Records provided »
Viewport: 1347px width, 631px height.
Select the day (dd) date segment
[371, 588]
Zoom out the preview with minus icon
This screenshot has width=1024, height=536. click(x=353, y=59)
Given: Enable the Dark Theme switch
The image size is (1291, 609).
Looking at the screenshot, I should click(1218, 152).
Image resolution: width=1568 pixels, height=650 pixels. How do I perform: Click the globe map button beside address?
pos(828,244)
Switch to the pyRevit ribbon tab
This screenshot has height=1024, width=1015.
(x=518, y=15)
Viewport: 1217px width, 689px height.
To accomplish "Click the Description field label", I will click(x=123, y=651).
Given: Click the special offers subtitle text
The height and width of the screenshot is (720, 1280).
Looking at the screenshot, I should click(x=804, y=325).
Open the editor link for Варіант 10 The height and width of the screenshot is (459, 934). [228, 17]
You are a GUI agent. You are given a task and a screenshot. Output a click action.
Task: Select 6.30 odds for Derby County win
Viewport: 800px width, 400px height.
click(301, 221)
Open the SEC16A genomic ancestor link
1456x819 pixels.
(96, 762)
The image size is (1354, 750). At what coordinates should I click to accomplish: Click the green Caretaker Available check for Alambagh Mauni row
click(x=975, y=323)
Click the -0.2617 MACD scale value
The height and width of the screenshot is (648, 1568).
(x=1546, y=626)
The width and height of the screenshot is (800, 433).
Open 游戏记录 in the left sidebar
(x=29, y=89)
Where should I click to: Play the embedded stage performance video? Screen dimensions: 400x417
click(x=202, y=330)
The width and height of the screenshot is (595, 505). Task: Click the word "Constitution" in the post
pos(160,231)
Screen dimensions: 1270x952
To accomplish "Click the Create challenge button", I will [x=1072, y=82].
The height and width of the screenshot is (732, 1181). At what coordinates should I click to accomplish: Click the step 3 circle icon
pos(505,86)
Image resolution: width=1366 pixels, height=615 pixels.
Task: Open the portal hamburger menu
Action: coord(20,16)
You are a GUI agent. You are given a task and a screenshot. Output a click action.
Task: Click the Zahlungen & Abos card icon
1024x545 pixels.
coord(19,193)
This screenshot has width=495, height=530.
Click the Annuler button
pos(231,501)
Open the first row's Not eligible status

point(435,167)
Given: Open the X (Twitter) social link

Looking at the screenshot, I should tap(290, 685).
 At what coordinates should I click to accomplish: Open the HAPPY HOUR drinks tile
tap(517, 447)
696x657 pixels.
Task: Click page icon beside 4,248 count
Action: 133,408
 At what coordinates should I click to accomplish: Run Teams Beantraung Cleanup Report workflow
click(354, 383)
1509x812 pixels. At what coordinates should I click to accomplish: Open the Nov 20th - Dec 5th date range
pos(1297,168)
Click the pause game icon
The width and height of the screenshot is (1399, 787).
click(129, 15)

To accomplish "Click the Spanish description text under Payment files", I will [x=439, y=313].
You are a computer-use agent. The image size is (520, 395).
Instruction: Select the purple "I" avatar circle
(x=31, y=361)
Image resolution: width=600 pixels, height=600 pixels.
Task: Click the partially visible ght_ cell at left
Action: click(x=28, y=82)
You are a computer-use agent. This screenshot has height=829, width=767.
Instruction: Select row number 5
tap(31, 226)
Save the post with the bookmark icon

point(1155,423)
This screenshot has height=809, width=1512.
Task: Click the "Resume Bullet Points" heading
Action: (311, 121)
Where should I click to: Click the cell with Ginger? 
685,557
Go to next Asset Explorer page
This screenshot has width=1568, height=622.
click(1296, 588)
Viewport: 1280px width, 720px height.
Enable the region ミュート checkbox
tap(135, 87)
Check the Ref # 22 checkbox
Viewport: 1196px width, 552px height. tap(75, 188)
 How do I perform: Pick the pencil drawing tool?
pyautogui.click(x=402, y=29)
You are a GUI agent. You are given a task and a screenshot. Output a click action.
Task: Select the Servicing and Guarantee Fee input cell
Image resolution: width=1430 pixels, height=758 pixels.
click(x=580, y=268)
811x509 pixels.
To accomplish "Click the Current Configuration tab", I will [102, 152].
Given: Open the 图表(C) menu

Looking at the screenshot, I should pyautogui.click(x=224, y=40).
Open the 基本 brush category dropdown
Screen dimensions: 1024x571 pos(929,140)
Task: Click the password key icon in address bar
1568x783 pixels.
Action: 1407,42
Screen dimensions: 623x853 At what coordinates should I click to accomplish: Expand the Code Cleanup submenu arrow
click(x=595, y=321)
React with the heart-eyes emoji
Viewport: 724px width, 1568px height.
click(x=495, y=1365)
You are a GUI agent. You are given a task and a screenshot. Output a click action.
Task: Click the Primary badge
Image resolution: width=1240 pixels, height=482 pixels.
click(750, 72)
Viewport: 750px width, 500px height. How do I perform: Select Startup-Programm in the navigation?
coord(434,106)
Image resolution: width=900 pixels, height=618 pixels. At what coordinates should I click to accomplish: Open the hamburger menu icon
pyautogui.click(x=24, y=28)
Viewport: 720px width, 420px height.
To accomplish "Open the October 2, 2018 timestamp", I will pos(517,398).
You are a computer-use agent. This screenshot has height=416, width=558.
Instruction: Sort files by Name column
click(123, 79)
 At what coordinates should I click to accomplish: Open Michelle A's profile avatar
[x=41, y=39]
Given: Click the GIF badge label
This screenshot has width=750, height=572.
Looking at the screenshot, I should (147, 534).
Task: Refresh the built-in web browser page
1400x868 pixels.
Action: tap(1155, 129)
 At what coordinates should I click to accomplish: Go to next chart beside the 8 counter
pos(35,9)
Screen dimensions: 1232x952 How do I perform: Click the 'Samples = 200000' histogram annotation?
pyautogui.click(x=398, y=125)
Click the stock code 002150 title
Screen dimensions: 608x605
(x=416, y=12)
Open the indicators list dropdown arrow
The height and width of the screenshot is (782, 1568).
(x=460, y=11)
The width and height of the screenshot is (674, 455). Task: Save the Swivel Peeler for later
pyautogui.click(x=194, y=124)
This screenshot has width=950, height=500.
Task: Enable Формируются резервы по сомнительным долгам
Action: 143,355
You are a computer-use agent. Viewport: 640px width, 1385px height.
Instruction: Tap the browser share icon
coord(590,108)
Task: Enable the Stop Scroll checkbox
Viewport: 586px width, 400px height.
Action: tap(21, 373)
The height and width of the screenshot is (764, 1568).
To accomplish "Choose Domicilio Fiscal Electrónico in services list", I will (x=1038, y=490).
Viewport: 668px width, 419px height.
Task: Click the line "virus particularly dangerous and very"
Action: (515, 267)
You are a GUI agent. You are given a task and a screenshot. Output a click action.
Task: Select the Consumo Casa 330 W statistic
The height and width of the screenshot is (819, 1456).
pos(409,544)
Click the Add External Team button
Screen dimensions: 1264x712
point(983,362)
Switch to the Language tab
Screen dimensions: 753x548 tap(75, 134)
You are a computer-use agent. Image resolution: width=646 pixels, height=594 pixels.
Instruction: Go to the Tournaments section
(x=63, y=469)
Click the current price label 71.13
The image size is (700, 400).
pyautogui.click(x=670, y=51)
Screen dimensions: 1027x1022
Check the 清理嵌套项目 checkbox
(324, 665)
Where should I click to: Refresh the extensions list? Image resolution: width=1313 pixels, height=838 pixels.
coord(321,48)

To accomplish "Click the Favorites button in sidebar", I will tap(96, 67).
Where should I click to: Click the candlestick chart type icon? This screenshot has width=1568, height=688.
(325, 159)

Work item » Extract exactly and only the lines above from the line containing "Given: Click the special offers subtitle text" through the line containing "This screenshot has width=495, height=530.", both end lines included.

Your solution »
Given: Click the special offers subtitle text
The height and width of the screenshot is (720, 1280).
Looking at the screenshot, I should click(x=804, y=325).
Open the editor link for Варіант 10 The height and width of the screenshot is (459, 934). [228, 17]
You are a GUI agent. You are given a task and a screenshot. Output a click action.
Task: Select 6.30 odds for Derby County win
Viewport: 800px width, 400px height.
click(301, 221)
Open the SEC16A genomic ancestor link
1456x819 pixels.
(96, 762)
The image size is (1354, 750). At what coordinates should I click to accomplish: Click the green Caretaker Available check for Alambagh Mauni row
click(x=975, y=323)
Click the -0.2617 MACD scale value
The height and width of the screenshot is (648, 1568).
(x=1546, y=626)
The width and height of the screenshot is (800, 433).
Open 游戏记录 in the left sidebar
(x=29, y=89)
Where should I click to: Play the embedded stage performance video? Screen dimensions: 400x417
click(x=202, y=330)
The width and height of the screenshot is (595, 505). Task: Click the word "Constitution" in the post
pos(160,231)
Screen dimensions: 1270x952
To accomplish "Click the Create challenge button", I will [x=1072, y=82].
The height and width of the screenshot is (732, 1181). At what coordinates should I click to accomplish: Click the step 3 circle icon
pos(505,86)
Image resolution: width=1366 pixels, height=615 pixels.
Task: Open the portal hamburger menu
Action: coord(20,16)
You are a GUI agent. You are given a task and a screenshot. Output a click action.
Task: Click the Zahlungen & Abos card icon
1024x545 pixels.
coord(19,193)
This screenshot has width=495, height=530.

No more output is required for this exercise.